Probability Of Success

This drug has a 45% chance of eventually being approved, according to our model. Drugs at Phase 3 in this area are approved about 66% of the time historically; this estimate is lower because earlier trial results were weak and enrollment is smaller than typical for this stage. On the positive side, the trial has more secondary endpoints than usual and the sponsor has a strong record of getting drugs approved. The remaining factors are close to average for this stage, so they don't move the number much in either direction.

Risks

Efficacy: Phase 2 intent-to-treat weight loss was 12-16% with up to ~20% in patients who stayed on drug - the gap is the GI-tolerability tax, and discontinuation rates reached 27% in non-titrated dose groups, raising questions about whether real-world patients can stay on top doses long enough to see the efficacy-estimand benefit [1]. Safety: pancreatitis and gallbladder events are known class issues for GLP-1 drugs. GIPR antagonism is a new mechanism in humans at scale - long-term effects on bone density, glucose homeostasis, and energy expenditure regulation aren't fully characterized. The thorough-QT study itself is a low-probability failure point but a non-zero one. Competitive: Lilly is the existential threat. Retatrutide's Phase 2 weight loss numbers were better than maridebart's, and orforglipron offers oral dosing that no injectable can match for adherence. Novo's CagriSema disappointed but the company isn't out of the obesity race. Weight regain post-discontinuation: Phase 2 follow-up off-drug data is limited in what has been publicly disclosed, and durability of effect after stopping is a known weakness of the GLP-1 class generally. Commercial: even with approval, payer coverage remains the bottleneck for the entire GLP-1 category. Monthly dosing helps adherence but doesn't fix the affordability problem driving prior authorization denials and step-therapy requirements that gate access to Wegovy and Zepbound today.

Biocosm Assessment

Worth watching. The signal that matters is the Phase 3 obesity readout in 2027-2028: does the 12-16% intent-to-treat weight loss from Phase 2 hold up (or improve with titration), what's the discontinuation rate at therapeutic doses, and how does the weight-regain curve look in patients who stop dosing? Amgen's entire obesity strategy hinges on this molecule, and the stock has been punished since Phase 2 for being late and for tolerability concerns [8]. Check back after the next ADA or ObesityWeek conference for any updated Phase 2 follow-up or Phase 3 interim data, and at every Amgen earnings call for enrollment pace and any safety signals.
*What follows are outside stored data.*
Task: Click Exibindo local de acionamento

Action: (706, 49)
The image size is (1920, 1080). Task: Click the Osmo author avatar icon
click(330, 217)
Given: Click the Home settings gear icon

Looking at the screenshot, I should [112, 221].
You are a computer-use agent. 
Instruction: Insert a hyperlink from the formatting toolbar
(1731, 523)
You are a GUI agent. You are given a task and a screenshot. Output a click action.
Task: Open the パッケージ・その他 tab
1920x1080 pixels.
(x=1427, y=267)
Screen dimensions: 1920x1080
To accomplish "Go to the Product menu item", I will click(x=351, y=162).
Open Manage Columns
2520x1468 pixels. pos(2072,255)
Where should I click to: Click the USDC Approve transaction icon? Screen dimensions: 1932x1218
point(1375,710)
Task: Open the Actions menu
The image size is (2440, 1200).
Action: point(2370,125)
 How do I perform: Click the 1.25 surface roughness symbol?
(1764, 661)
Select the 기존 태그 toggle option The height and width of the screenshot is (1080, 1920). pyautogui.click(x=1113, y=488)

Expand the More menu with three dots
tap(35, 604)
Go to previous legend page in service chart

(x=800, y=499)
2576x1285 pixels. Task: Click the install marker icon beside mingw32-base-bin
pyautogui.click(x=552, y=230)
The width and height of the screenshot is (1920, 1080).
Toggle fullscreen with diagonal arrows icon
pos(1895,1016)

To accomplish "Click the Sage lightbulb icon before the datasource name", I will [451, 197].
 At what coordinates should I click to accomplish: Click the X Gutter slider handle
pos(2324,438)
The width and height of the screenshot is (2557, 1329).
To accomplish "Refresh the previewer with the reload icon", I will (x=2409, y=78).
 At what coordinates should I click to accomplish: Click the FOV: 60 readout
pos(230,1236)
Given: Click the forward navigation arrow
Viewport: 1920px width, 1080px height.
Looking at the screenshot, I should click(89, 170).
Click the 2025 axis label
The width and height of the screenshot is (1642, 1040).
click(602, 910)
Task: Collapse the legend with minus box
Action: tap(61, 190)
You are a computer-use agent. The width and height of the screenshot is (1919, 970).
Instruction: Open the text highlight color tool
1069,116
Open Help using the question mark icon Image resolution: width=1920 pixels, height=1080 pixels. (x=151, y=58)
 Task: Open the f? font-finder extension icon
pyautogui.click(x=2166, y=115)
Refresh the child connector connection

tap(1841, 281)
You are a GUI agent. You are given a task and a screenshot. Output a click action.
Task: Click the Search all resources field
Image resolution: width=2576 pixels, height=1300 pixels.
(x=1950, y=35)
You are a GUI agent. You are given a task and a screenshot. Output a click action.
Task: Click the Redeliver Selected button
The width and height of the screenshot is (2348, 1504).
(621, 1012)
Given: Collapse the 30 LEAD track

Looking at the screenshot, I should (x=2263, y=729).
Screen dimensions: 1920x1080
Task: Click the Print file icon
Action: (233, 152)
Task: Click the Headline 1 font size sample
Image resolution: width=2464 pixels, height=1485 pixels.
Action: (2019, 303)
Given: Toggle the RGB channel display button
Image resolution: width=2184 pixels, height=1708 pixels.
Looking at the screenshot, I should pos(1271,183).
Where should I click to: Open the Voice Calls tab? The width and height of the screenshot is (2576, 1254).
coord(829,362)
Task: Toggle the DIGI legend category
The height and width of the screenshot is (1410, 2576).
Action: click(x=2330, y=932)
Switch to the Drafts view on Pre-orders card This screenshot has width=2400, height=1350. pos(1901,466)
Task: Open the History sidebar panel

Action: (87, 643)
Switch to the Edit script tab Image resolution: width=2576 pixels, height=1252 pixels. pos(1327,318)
The monthly dosing is the differentiator that could win even if peak efficacy lands a few points below tirzepatide - but only if Phase 3 data holds. The trial ID referenced in this node (NCT07229157) is procedural; the real catalysts are NCT07037433 and the other Phase 3 obesity arms. Amgen has the balance sheet to absorb a miss, but a miss would effectively concede the obesity market to Lilly and Novo for the rest of the decade - a market analyst consensus pegs at $100B+ by the early 2030s.

Key Companies Context

Amgen reported $33.4B in FY2024 revenue [8] and is the sole sponsor across all maridebart cafraglutide trials. MariTide is the company's primary entry into the obesity market and the most-watched asset in its pipeline. Two of Amgen's largest legacy franchises face biosimilar pressure this decade: Prolia/Xgeva (denosumab, ~$6.6B combined in FY2024) lost US exclusivity in 2025, and Repatha (~$2.2B in FY2024) faces patent expiry in the late 2020s [8]. The combined revenue at risk is in the high single-digit billions - roughly the scale MariTide would need to replace if it captures even a low-double-digit share of the projected obesity market.